The clearest signal of intent comes from Indra's own head of Business Development for Land Electronic Warfare, Belinda Misiego. The lessons of the war in Ukraine, she said, have transformed the needs of the armed forces, which now demand much lighter electronic warfare systems conceived to operate decentrally.

That sentence is the design brief in miniature. The fighting in Ukraine has been, among other things, a relentless electronic-warfare contest fought at the small-unit level — saturated with cheap drones, contested radio links, and the constant danger that a powerful, conspicuous emitter becomes a target. The traditional answer to EW — large, centralized, high-power systems — is poorly suited to that environment. Big nodes are easy to find and easy to kill, and centralized architectures are brittle when communications are contested.

A lightweight sensor that can be flown on a tether, broken down onto a tripod, or stuffed into a backpack — and pushed out to dispersed units rather than concentrated at a headquarters — is the structural opposite of that older model. Decentralized and mobile, it spreads the capability across the force instead of betting it all on a few large platforms.

Why It Matters

Electronic warfare has quietly become one of the decisive arenas of modern ground combat, and the war in Ukraine has rewritten the requirements in real time. The premium now is on systems that are light, mobile, survivable and distributed — sensors that can be everywhere a small unit goes rather than parked at a command post. Indra's tethered drone is a concrete attempt to meet that demand: it takes a proven physics advantage (height equals range for line-of-sight RF) and packages it as a relocatable, modular node that can detect enemy voice nets and drone-control links across tens of kilometers, then uses a cognitive platform to fuse and even translate what it hears in real time.

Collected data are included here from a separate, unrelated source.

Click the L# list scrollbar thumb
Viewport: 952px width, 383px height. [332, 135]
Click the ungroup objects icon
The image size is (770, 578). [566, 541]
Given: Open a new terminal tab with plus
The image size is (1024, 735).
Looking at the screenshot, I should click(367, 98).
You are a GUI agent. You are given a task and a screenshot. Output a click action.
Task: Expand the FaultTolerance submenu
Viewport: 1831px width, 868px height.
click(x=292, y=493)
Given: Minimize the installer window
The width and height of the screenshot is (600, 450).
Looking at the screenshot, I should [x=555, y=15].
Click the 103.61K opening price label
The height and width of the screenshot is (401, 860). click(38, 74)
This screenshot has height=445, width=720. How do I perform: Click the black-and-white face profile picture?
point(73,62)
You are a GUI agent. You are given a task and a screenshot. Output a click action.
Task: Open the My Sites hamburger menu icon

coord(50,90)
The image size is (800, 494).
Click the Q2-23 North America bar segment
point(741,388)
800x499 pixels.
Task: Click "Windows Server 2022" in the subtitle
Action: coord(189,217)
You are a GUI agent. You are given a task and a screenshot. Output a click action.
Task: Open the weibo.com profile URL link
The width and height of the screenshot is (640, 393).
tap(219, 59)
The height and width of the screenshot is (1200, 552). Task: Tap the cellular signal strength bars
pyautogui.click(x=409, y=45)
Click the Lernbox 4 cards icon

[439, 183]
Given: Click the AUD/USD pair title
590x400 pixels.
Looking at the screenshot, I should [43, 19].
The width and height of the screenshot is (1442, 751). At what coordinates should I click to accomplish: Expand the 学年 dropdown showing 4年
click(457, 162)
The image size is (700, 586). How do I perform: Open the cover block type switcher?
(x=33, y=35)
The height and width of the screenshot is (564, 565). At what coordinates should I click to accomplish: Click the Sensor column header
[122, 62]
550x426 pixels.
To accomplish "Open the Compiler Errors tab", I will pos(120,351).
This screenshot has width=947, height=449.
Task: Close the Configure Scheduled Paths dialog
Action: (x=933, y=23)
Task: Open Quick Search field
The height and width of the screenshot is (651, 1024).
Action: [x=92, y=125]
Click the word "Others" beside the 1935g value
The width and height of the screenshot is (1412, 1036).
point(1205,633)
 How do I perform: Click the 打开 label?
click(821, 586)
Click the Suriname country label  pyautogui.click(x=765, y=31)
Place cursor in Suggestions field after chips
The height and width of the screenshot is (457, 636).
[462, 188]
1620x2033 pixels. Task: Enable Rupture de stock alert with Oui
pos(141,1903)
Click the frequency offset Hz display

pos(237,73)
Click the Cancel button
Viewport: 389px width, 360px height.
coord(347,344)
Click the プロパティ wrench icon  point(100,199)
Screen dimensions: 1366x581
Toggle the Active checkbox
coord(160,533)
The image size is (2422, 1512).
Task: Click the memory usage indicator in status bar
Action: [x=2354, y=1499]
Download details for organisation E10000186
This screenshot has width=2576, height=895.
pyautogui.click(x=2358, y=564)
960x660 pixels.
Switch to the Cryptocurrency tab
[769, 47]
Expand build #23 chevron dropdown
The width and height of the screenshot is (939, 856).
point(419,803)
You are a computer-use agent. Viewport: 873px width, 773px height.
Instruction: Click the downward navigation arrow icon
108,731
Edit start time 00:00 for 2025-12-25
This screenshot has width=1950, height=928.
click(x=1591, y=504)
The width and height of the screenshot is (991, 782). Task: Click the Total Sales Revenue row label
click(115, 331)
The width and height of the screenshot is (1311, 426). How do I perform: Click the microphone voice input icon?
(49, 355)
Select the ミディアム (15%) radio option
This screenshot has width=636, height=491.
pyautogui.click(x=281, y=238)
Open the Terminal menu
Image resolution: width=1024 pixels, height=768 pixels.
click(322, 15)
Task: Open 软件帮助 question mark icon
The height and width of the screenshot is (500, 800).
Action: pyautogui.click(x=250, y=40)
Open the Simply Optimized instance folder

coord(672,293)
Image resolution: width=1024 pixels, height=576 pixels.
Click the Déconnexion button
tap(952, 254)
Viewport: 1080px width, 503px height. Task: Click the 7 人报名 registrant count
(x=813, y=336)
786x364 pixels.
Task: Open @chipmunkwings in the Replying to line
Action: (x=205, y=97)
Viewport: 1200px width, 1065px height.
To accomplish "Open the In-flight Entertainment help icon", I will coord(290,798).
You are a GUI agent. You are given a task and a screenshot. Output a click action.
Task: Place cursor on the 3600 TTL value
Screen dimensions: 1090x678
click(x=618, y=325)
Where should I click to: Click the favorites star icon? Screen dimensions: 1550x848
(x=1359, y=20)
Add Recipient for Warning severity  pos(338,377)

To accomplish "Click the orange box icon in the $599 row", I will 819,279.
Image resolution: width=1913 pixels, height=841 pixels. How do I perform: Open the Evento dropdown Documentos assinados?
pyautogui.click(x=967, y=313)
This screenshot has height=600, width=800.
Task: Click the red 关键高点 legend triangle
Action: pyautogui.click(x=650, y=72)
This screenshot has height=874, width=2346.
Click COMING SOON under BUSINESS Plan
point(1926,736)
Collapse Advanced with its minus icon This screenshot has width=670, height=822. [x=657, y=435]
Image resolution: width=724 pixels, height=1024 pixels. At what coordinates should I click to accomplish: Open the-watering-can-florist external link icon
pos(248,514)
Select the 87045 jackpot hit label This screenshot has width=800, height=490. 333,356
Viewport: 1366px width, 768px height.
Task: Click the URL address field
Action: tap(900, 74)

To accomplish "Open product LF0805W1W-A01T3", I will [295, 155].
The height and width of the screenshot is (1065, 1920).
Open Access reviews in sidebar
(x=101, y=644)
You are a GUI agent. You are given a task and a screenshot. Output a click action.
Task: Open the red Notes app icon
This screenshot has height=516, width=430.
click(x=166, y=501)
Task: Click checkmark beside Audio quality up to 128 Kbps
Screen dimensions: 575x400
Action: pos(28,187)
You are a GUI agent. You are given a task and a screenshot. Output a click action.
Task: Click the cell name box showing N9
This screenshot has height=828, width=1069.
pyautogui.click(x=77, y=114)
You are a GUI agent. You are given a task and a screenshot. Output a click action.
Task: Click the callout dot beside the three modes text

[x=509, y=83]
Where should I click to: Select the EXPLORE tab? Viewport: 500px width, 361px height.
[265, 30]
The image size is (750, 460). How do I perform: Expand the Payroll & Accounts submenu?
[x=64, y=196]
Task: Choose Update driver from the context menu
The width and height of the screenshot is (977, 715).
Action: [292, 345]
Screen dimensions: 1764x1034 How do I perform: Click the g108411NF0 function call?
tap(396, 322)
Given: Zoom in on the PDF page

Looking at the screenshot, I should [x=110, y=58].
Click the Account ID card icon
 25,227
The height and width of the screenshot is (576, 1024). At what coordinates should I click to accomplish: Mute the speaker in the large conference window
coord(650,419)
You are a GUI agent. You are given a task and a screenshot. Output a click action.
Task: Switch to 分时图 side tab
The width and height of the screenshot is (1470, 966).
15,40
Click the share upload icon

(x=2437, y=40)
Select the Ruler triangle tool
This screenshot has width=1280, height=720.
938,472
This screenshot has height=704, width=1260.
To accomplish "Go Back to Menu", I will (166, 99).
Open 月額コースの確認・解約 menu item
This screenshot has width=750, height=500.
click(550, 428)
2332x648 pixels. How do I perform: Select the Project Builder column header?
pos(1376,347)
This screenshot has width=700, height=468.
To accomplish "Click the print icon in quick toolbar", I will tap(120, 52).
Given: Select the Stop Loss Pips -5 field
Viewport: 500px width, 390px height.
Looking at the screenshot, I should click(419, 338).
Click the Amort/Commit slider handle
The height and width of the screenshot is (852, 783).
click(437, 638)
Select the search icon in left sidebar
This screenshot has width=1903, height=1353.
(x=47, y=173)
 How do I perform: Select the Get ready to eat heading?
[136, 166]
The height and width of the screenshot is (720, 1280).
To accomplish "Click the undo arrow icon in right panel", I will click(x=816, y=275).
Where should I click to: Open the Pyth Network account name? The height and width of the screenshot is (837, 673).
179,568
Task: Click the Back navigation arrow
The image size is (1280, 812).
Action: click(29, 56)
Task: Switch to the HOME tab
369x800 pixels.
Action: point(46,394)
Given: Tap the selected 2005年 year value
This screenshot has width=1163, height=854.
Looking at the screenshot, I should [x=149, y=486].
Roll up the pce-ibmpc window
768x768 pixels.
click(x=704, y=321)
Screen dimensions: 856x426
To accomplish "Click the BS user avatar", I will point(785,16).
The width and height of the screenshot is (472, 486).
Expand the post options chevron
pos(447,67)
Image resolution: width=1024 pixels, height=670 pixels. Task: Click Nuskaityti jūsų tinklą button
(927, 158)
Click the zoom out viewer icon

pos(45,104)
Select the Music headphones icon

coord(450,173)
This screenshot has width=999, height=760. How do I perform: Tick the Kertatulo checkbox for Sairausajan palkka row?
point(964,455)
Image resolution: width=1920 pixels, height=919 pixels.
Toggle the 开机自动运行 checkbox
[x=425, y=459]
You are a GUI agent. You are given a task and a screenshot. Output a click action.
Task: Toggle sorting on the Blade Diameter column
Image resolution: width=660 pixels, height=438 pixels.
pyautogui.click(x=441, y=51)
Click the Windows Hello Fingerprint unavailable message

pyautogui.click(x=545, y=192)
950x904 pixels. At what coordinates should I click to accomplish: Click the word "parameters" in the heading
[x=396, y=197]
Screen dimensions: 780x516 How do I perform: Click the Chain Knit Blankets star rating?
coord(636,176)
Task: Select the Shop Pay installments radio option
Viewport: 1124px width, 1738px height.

For drone and UAS observers, the system is also a reminder that uncrewed aircraft are increasingly valued not only as strike or reconnaissance platforms but as elevated infrastructure — flying masts that carry whatever payload the mission needs. Tethering trades altitude ceiling and free flight for endurance, power and a jam-resistant data path, which is exactly the bargain an EW sensor wants. And the fact that this capability is embedded in a funded Spanish Army and Navy modernization program, with parallel UGV and light-vehicle variants in development, suggests Europe's defense industry is moving past lessons-learned briefings and into procurement. The signals war is going lighter, lower to the ground, and more distributed — and the hardware is starting to follow.